Acomoda el lazo del vestido y el de la cabeza de la pequeña parlanchina.

—Pero él no sonríe. Es feo.

—Celeste —la voz de Romina se torna dura, pero flexible—. No puedo permitirte faltas de respeto hacia las personas mayores.

—Es cierto, mamita. A ese señor Mauricio no le gustan los niños —Luca juega con la pelota.

—Entiendo que su expresión puede ser un poco dura, pero Mauricio es bueno. Es un hombre honesto. Tiene un excelente empleo —se levanta para peinar a Luca—. Y es un amigo querido.

—Solo por ti —Celeste arruga su preciosa naricita.

—Celeste, querida —esta vez su tono es de advertencia—. Es la segunda falta. Ya sabes qué sucede a la tercera.

—Lo sé, castigo.

—Y si piensas que te dejaré aquí, pues te equivocas. Ir a la cena en casa de los Cáceres será tu castigo.

Se levanta de la pequeña silla en la que está sentada y se dirige hasta su castañito para arreglar su atuendo.

—¿Habrá postre? —lo mira con ojos entrecerrados.

—¿Ya no duele la panza? —él niega—. Entonces puede que haya.

El pequeño sonríe. Romina ajusta el cinturón, ata los cordones de los zapatos y peina esa preciosa cabellera que le recuerda al hombre que está afuera, pero no puede flaquear. No en este momento en el que su vida personal está tomando forma.

Pero…

¿En realidad Mauricio Cáceres es el hombre que desea a su lado?

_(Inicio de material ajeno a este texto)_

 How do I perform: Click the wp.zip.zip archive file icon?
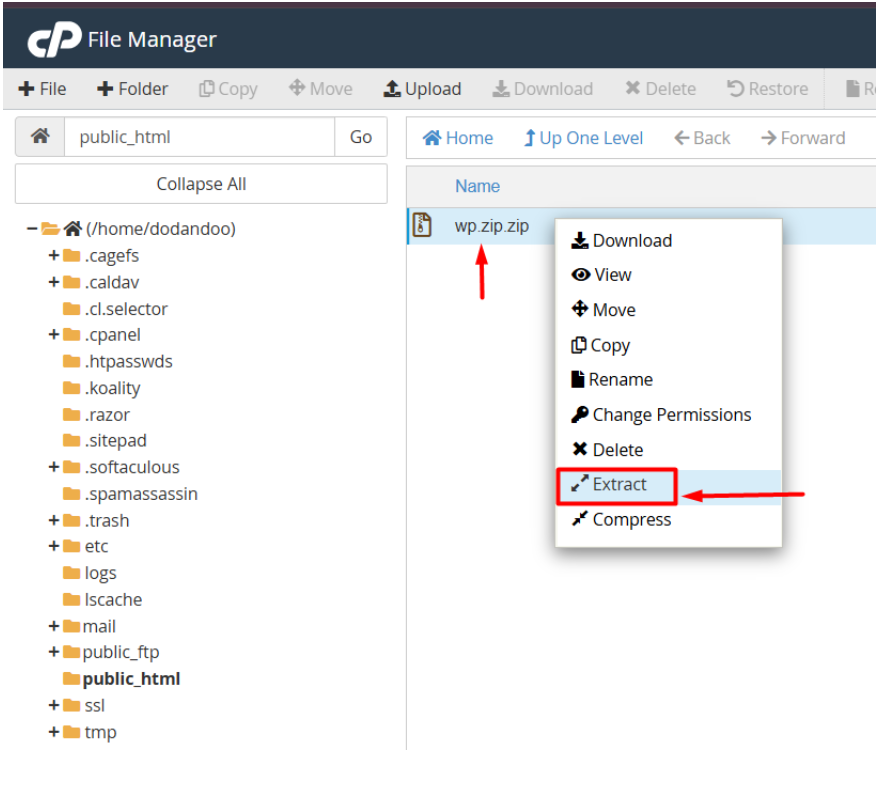(423, 225)
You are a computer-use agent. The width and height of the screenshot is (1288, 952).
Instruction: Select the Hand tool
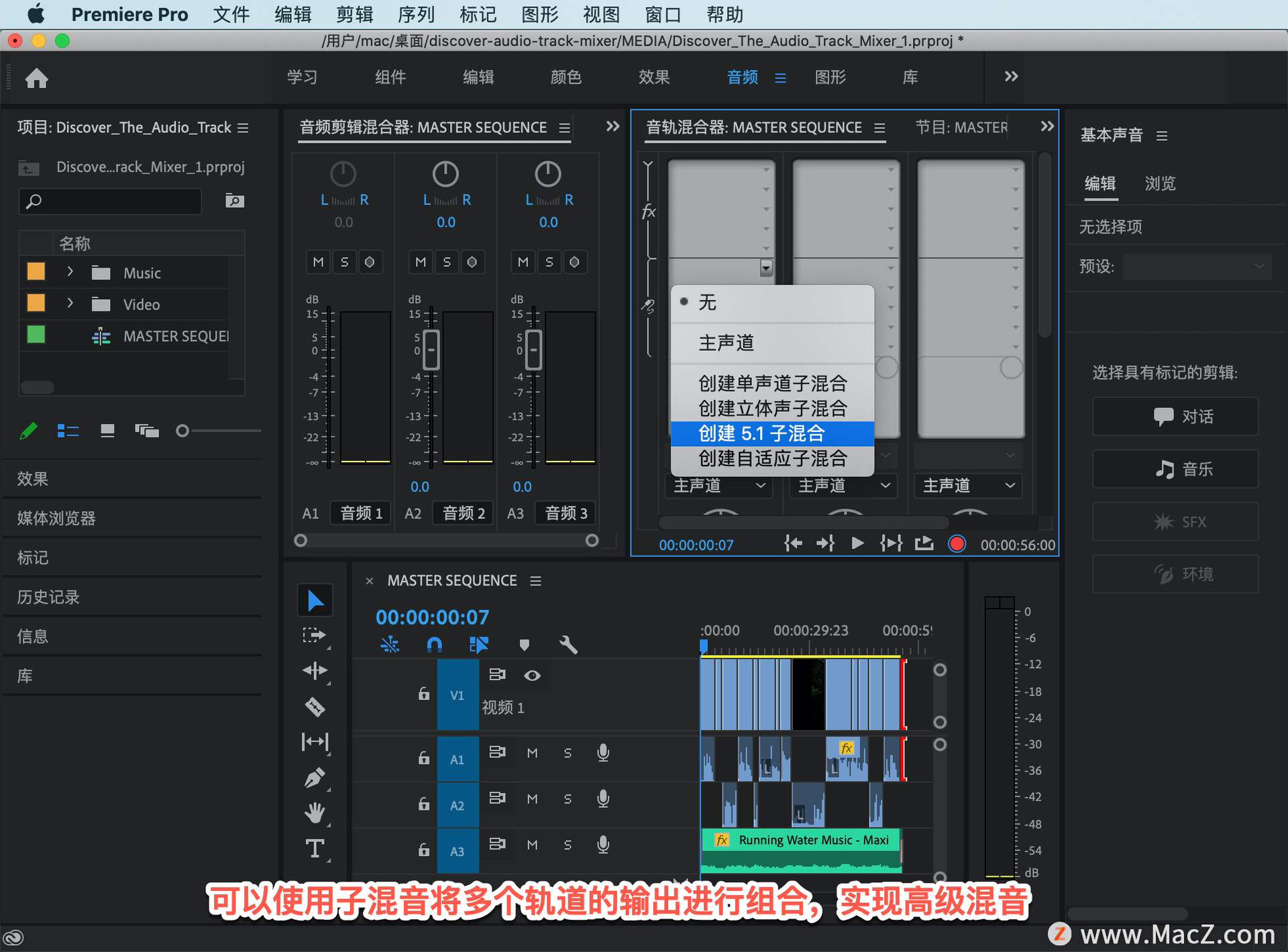click(x=315, y=813)
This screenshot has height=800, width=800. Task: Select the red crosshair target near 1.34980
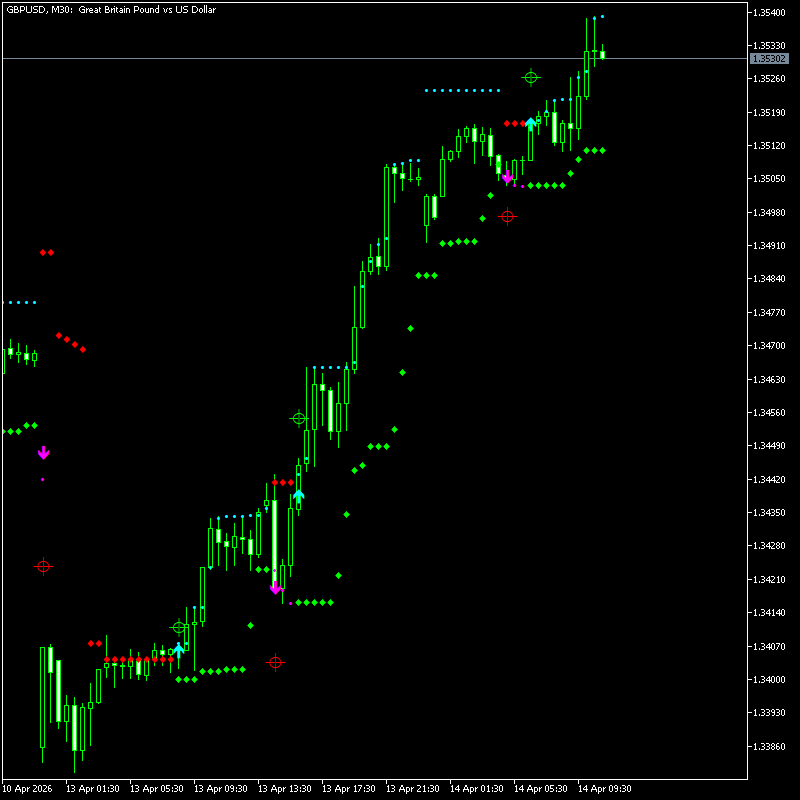(x=507, y=216)
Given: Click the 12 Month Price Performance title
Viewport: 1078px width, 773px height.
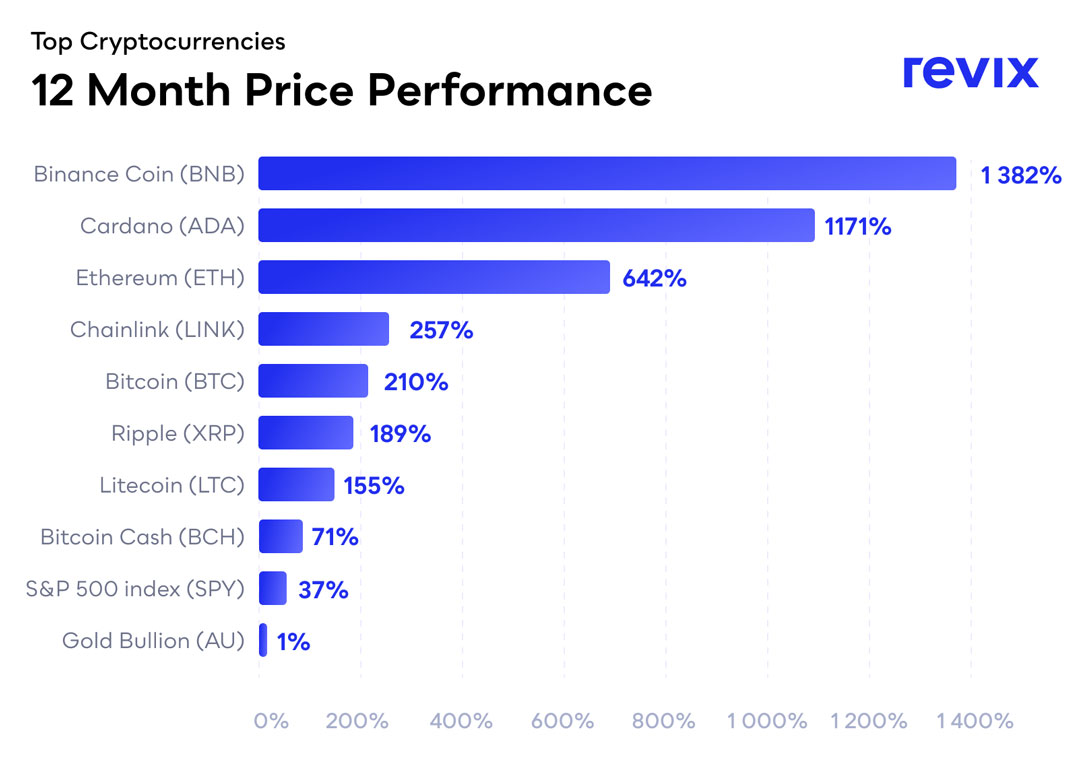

Es un prestigioso abogado. Tiene una ilustre carrera. Buen humor. Una familia no tan agradable, pero para el caso está bien.

Y es sumamente aburrido.

Sin embargo, la madre de él es agradable con los niños. Su hermana también es buena con ellos. Mientras todo esté en orden, para ella está bajo control y muy bien.

Bajan la suntuosa escalera como si fueran celebridades. A paso lento y cadencioso. Celeste como una señorita refinada. Luca como el hombrecito de la casa. Y finalmente Romina con la elegancia y refinamiento que la caracterizan.

—Buenas noches a todos.

—Buenas noches —responden los niños al unísono.

—Buenas noches.

Responde secamente una Romina con ganas de patear el trasero del hombre con sus refinados zapatos de Prada.

—¿A dónde, señora?

—A casa de los Cáceres-Rondón, por favor.

No dice nada más. Miguel busca en la pantalla del vehículo la dirección que le ha dejado su amigo Manuel y, en un segundo, están dejando la mansión para reunirse con su amigo en la cena a la que han sido invitados.